P.S: I also tried value_counts instead of collections.Counter but could not get it to work
For reference: Few months ago, I asked similar question for R here and plyr could help
---- UPDATE ------
user DSM is right. there was a mistake in the desired table result.
(1) The code for option one is
t1 = d1.pivot_table(values = 'StudentID', rows=['ExamenYear'], aggfunc = len)
t2 = d1.pivot_table(values = 'StudentID', rows=['ExamenYear'], cols = ['Participated'], aggfunc = len)
t3 = d1.pivot_table(values = 'StudentID', rows=['ExamenYear'], cols = ['Passed'], aggfunc = len)
Res1 = pd.DataFrame( {'All': t1,
'OfWhichParticipated': t2['yes'],
'OfWhichPassed': t3['yes']})
It will produce the result
All OfWhichParticipated OfWhichPassed
ExamenYear
2007 3 2 2
2008 4 3 3
2009 3 3 2
(2) For Option 2, thanks to user herrfz, I figured out how to use value_count and the code will be
Res2 = d1.groupby('ExamenYear').agg({'StudentID': len,
'Participated': lambda x: x.value_counts()['yes'],
'Passed': lambda x: x.value_counts()['yes']})
Res2.columns = ['All', 'OfWgichParticipated', 'OfWhichPassed']
which will produce the same result as Res1
My question remains though:
Using Option 2, will it be possible to use the same Variable twice (for another operation ?) can one pass a custom name for the resulting variable ?
---- A NEW UPDATE ----
I have finally decided to use apply which I understand is more flexible.

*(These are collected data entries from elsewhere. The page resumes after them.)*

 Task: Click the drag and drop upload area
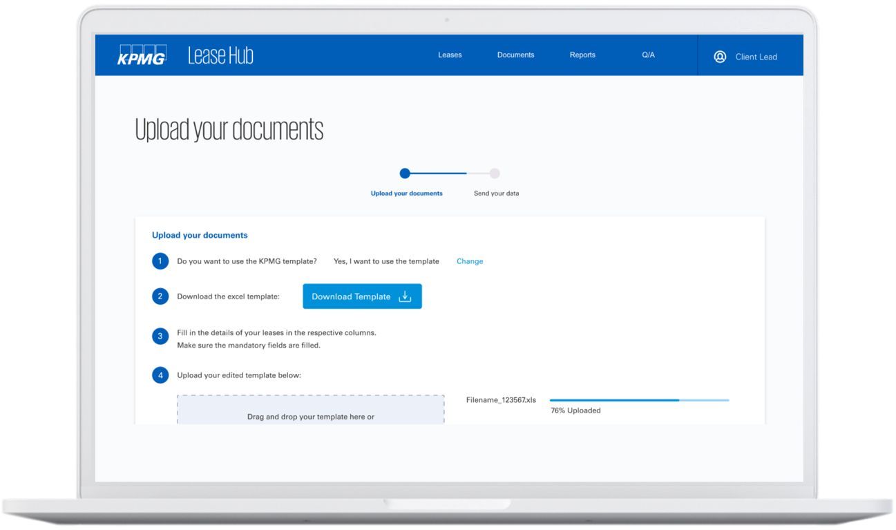point(310,410)
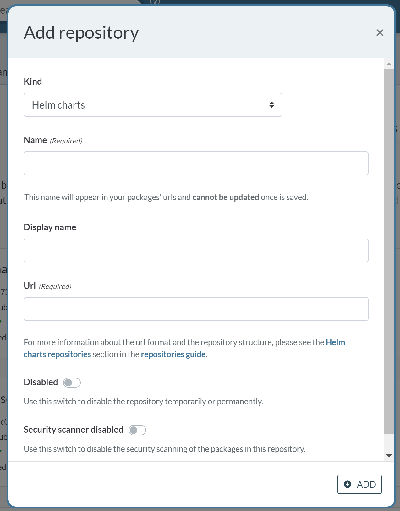
Task: Close the Add repository dialog
Action: [x=380, y=33]
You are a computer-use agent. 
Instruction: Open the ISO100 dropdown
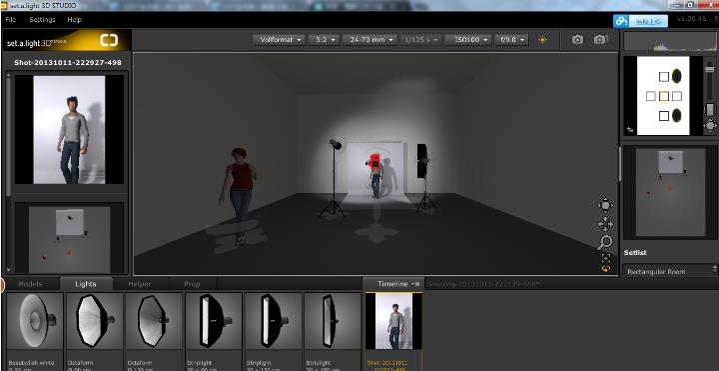(x=468, y=40)
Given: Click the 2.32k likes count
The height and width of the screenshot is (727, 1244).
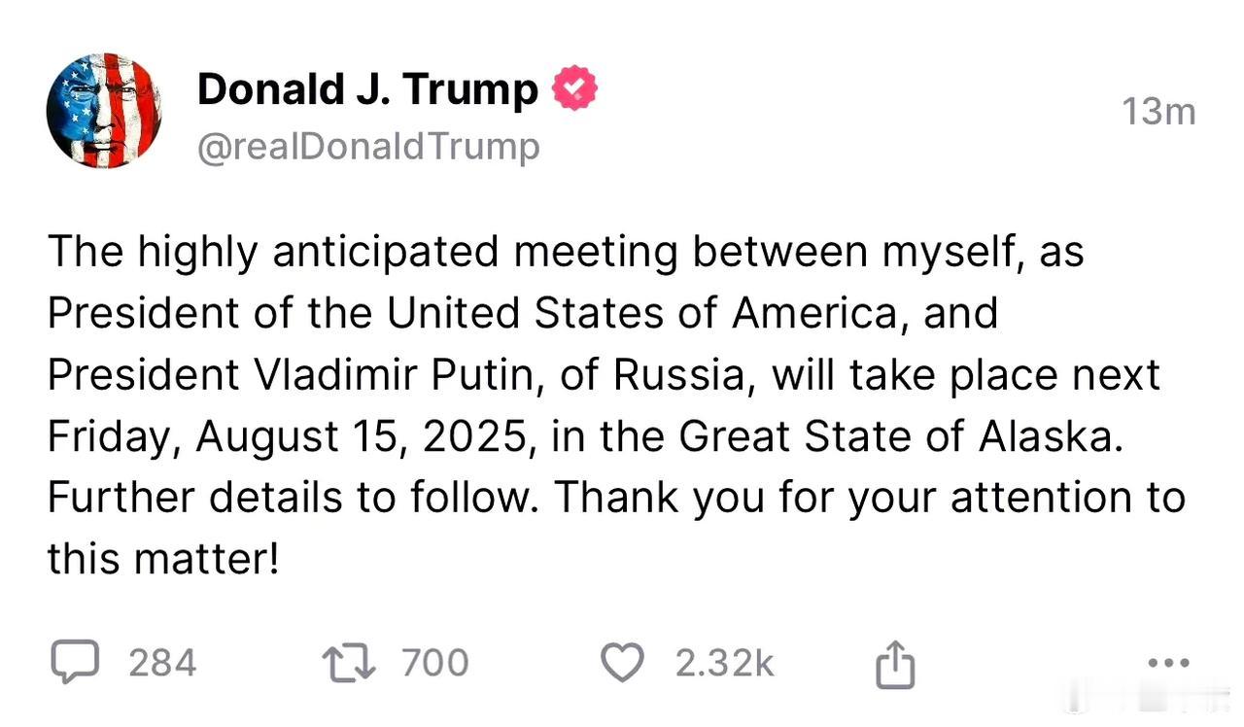Looking at the screenshot, I should 725,663.
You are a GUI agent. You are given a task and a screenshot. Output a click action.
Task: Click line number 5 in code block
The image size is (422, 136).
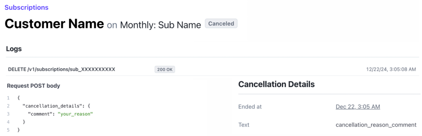pyautogui.click(x=8, y=130)
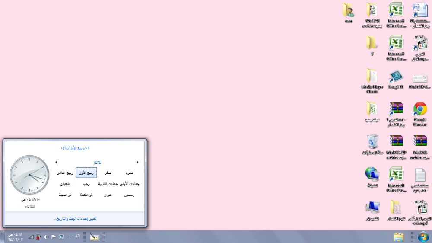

I finally decided to use apply.
I am posting what I came up with hoping that it can be useful for others.
From what I understand from Wes' book "Python for Data analysis"
apply is more flexible than agg and transform because you can define your own function.
the only requirement is that the functions returns a pandas object or a scalar value.
the inner mechanics: the function is called on each piece of the grouped object abd results are glued together using pandas.concat
One needs to "hard-code" structure you want at the end
Here is what I came up with
def ZahlOccurence_0(x):
return pd.Series({'All': len(x['StudentID']),
'Part': sum(x['Participated'] == 'yes'),
'Pass' : sum(x['Passed'] == 'yes')})
when I run it :
d1.groupby('ExamenYear').apply(ZahlOccurence_0)
I get the correct results
All Part Pass
ExamenYear
2007 3 2 2
2008 4 3 3
2009 3 3 2
This approach would also allow me to combine frequencies with other stats
import numpy as np
d1['testValue'] = np.random.randn(len(d1))
def ZahlOccurence_1(x):
return pd.Series({'All': len(x['StudentID']),
'Part': sum(x['Participated'] == 'yes'),
'Pass' : sum(x['Passed'] == 'yes'),
'test' : x['testValue'].mean()})
d1.groupby('ExamenYear').apply(ZahlOccurence_1)
All Part Pass test
ExamenYear
2007 3 2 2 0.358702
2008 4 3 3 1.004504
2009 3 3 2 0.521511
I hope someone else will find this useful

You may use pandas crosstab function, which by default computes a frequency table of two or more variables. For example,
> import pandas as pd
> pd.crosstab(d1['ExamenYear'], d1['Passed'])
Passed no yes
ExamenYear
2007 1 2
2008 1 3
2009 1 2
Use the margins=True option if you also want to see the subtotal of each row and column.
> pd.crosstab(d1['ExamenYear'], d1['Participated'], margins=True)
Participated no yes All
ExamenYear
2007 1 2 3
2008 1 3 4
2009 0 3 3
All 2 8 10

This:
d1.groupby('ExamenYear').agg({'Participated': len,
'Passed': lambda x: sum(x == 'yes')})
doesn't look way more awkward than the R solution, IMHO.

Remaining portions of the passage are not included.